História de Onça - Parte II



                                                                        JAMANCHIM
              Ninguém jamais esquece os primeiros encontros com os homens da floresta, alguma memoria genética ressuscita no coração de quem tem essa oportunidade de voltar ao passado e como num sonho que virasse realidade presenciar o nascimento de uma criança em meio à floresta, longe da aldeia, por onde estavam acampados caçando apenas o pai a mãe e o cunhado. O pequeno corpo moreno da criança recém nascida, deitada na rede no meio da mata dormindo tranquila, enquanto sua mãe enfumaçava as carnes de caças, depois envolvia em folhas verdes para conservá-las por muitos dias frescas, até retornarem para a aldeia.  Contrastando com o gigantismos das árvores, o pequeno abrigo provisório construído com varas, cipós e folhas de palmeiras abrigando mãe e filho, evidenciava a fragilidade daquelas vidas, ou talvez fosse o contrario, a imensidão verde da floresta onde a onça pintada esturra nas madrugadas escuras percorrendo silenciosa os limites de seu território, é um mundo seleto onde somente os mais fortes e bem adaptados sobrevivem.   
            Quando chegamos à clareira, onde dias antes o avião tinha lançado o rancho e as ferramentas, ficamos sabendo que não haviam encontrado ouro algum. Os pesquisadores do Bernardo mentiram, descumprindo o que tinha sido combinado, que era de somente acender na clareira uma fogueira e acenar com uma rede vermelha para o piloto fazer o lançamento,  se houvessem encontrado ouro. Do contrário,sem aviso com a rede vermelha e fogueira, o avião deveria retornar a cidade, sem fazer o lançamento dos alimentos e ferramentas e os pesquisadores voltariam para a pista mais próxima, de onde também deveriam também retornarem para a cidade.

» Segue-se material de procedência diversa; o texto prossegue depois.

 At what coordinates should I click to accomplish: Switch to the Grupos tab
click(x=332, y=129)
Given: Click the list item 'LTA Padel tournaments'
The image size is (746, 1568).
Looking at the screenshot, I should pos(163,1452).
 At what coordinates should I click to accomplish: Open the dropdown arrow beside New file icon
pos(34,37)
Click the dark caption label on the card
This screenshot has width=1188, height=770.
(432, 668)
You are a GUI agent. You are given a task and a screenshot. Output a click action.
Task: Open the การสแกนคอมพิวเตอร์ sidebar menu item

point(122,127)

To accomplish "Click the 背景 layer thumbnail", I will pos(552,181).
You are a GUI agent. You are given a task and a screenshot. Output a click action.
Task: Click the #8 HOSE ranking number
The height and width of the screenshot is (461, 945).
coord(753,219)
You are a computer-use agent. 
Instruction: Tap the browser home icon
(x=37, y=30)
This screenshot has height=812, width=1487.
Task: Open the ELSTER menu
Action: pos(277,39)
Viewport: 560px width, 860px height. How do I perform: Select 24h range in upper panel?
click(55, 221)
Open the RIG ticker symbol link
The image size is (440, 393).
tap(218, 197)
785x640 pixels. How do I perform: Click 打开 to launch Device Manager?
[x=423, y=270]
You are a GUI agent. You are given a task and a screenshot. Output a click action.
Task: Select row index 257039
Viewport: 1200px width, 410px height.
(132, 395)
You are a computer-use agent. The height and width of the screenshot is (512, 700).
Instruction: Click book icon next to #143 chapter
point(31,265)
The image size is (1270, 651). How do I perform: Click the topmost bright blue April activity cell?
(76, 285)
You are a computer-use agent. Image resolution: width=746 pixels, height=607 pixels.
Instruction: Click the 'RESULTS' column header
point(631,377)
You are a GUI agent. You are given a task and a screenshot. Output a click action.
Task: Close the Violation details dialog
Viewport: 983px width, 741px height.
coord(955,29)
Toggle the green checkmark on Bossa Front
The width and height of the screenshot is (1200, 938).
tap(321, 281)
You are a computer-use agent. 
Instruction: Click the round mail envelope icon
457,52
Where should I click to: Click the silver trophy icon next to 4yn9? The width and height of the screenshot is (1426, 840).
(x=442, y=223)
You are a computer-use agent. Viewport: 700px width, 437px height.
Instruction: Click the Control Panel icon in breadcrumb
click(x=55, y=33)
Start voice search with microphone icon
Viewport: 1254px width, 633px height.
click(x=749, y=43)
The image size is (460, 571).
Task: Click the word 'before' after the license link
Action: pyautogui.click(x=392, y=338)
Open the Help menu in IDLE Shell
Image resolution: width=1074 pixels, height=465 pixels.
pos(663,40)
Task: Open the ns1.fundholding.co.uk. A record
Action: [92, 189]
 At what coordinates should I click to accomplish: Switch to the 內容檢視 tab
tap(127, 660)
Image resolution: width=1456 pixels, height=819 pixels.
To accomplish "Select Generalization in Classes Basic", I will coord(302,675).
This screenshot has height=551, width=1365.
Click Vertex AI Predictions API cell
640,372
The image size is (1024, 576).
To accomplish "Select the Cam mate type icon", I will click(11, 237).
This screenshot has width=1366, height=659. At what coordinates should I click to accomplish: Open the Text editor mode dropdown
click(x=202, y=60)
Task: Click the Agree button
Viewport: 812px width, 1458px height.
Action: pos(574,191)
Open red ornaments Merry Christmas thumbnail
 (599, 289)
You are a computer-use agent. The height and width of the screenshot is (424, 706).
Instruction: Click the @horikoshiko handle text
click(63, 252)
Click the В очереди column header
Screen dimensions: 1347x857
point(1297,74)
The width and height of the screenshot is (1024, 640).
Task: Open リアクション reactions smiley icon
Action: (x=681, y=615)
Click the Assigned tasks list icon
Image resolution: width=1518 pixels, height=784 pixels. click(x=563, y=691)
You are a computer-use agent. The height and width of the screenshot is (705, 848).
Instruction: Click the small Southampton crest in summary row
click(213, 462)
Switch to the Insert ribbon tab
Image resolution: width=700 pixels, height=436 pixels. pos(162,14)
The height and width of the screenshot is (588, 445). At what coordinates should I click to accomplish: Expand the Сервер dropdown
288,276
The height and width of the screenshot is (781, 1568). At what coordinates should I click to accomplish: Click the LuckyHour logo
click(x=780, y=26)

            O Bernardo mesmo contrariado, escutou calado as histórias de onças dos dois homens que tentavam justificar a mentira inventando outras, pois no garimpo não é aconselhável falar tudo que se pensa e sem fazer nenhuma cobrança ou reclamação deixou o acampamento no outro dia pela manhã acompanhado por dois garimpeiros, foram pesquisar umas grotas numa região mais ao leste, guiados pelo filho do tuxaua, na esperança de encontrar algum ouro de aluvião que pelo menos pagasse as despesas feita na cidade com alugueis de aviões, alimentos, ferramentas etc... Nós ficamos no acampamento da clareira esperando eles voltarem, eu preparava a comida para os garimpeiros e para alguns índios desconhecidos que sempre chegavam na hora das refeições. Tínhamos arroz, farinha de mandioca, feijão e jabá, os índios não comiam feijão, preferiam o arroz que eu cozinhava em duas panelas grandes, sendo uma  apenas para eles e bastava alguém gritar a palavra “liberou ! ” para que mesmo sem entender português soubecem que a comida estava pronta e liberada. À noite alguns índios dormiam no acampamento, armavam redes feitas de cipó titica em volta do fogo e passavam a noite levantando e colocando mais lenha na fogueira, pois naquela região montanhosa as noites eram muito frias e úmidas, mesmo para eles acostumados com o clima das cabeceiras do Auris, era difícil dormir desnudos numa rede de cipós. 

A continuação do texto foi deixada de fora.